((

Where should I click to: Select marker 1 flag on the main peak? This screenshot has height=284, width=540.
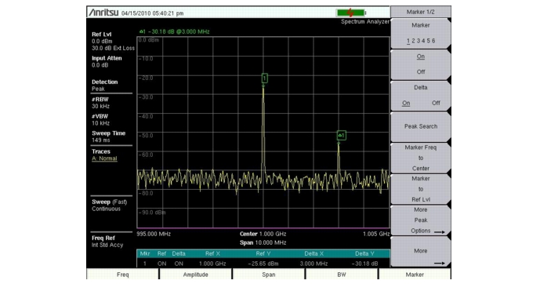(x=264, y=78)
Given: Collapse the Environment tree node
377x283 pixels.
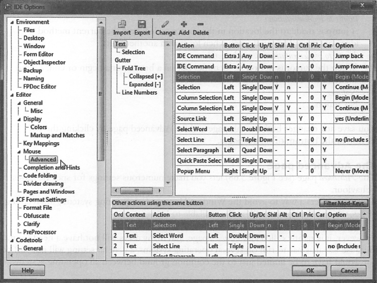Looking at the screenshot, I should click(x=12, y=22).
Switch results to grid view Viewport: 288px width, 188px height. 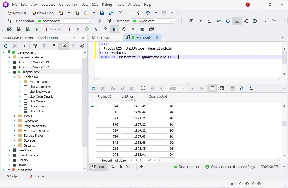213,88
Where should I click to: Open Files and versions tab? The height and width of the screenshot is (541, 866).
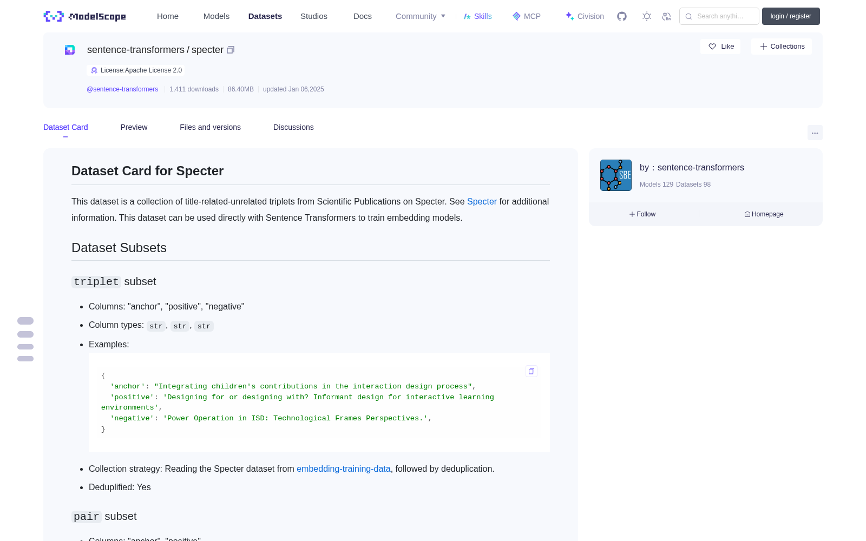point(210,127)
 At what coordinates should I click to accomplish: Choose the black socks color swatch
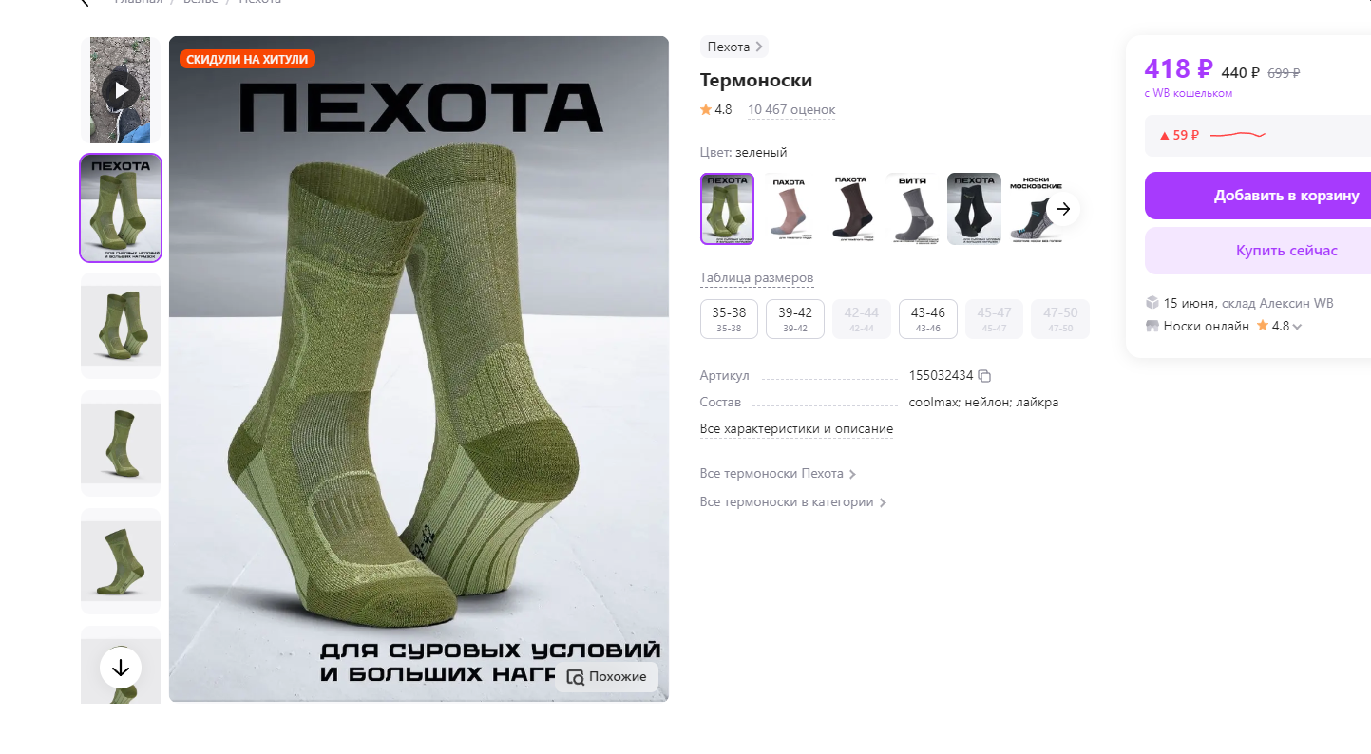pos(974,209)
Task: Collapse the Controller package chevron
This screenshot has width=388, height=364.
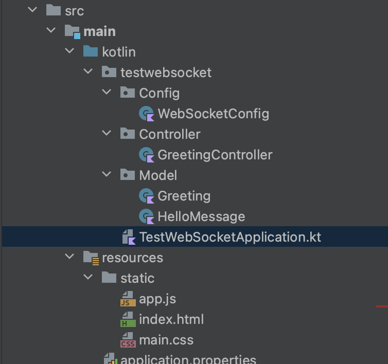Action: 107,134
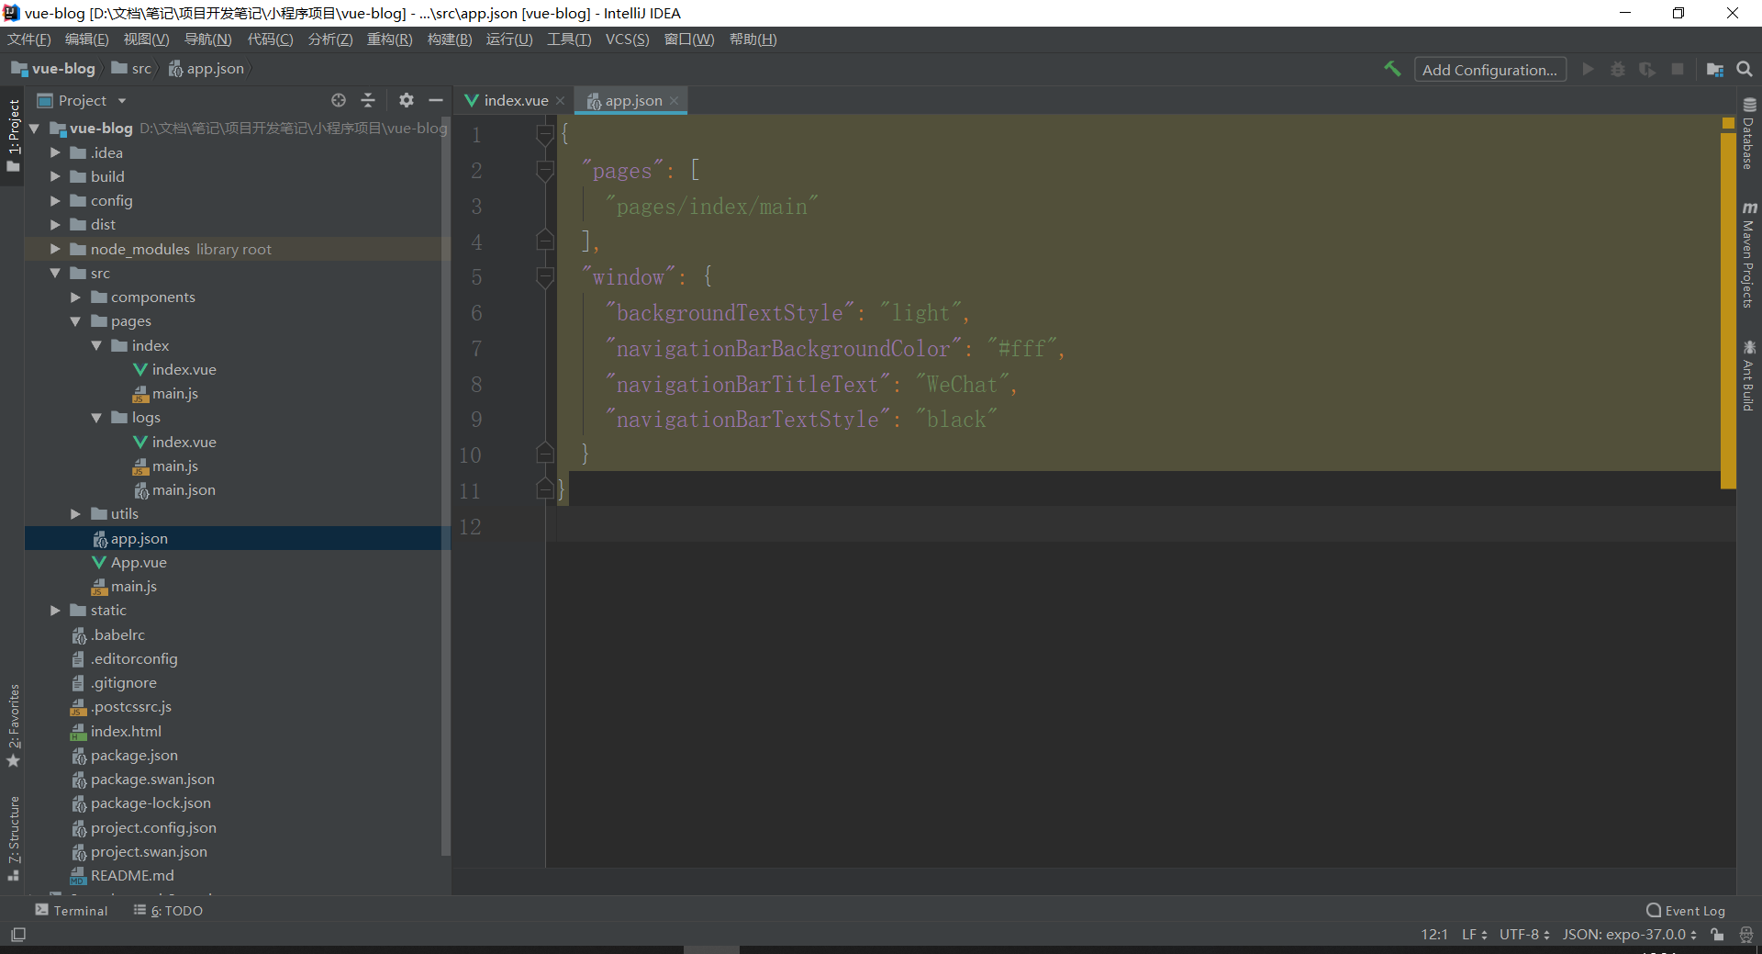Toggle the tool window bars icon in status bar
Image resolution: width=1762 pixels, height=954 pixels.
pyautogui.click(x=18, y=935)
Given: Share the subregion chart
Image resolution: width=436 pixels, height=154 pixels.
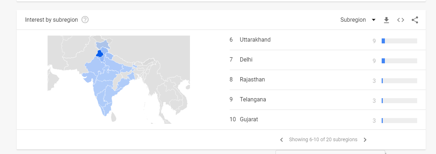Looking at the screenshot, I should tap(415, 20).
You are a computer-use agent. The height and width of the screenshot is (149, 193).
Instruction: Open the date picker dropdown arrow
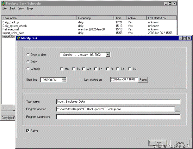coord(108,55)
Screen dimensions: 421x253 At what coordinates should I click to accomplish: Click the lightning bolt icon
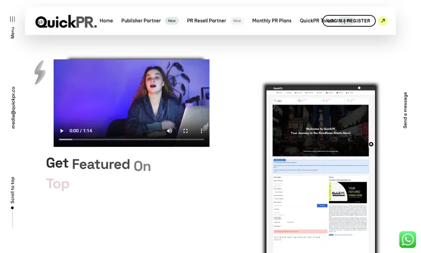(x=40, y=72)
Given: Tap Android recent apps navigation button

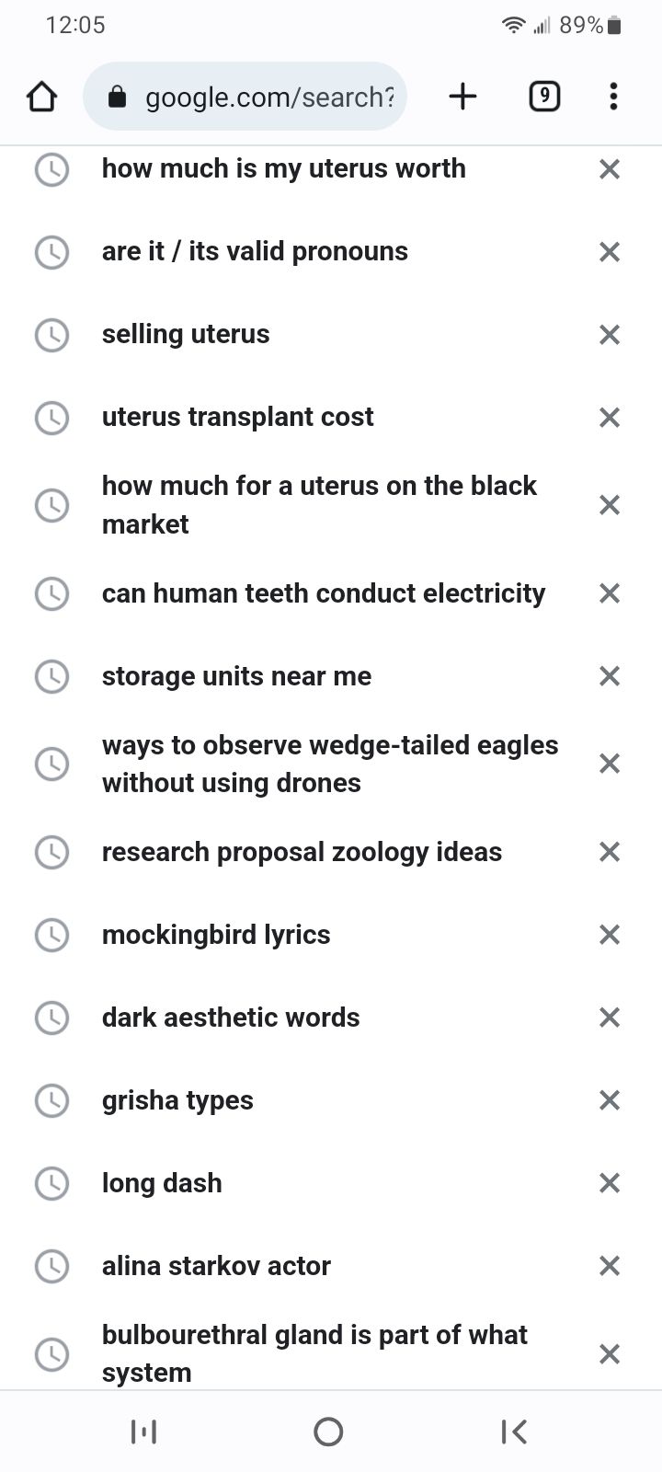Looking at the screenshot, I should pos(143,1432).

))

Only the lines that contain the string "Collapse" should be copied from the entries above.

Given: Collapse the Environment tree node
Task: Collapse the Controller package chevron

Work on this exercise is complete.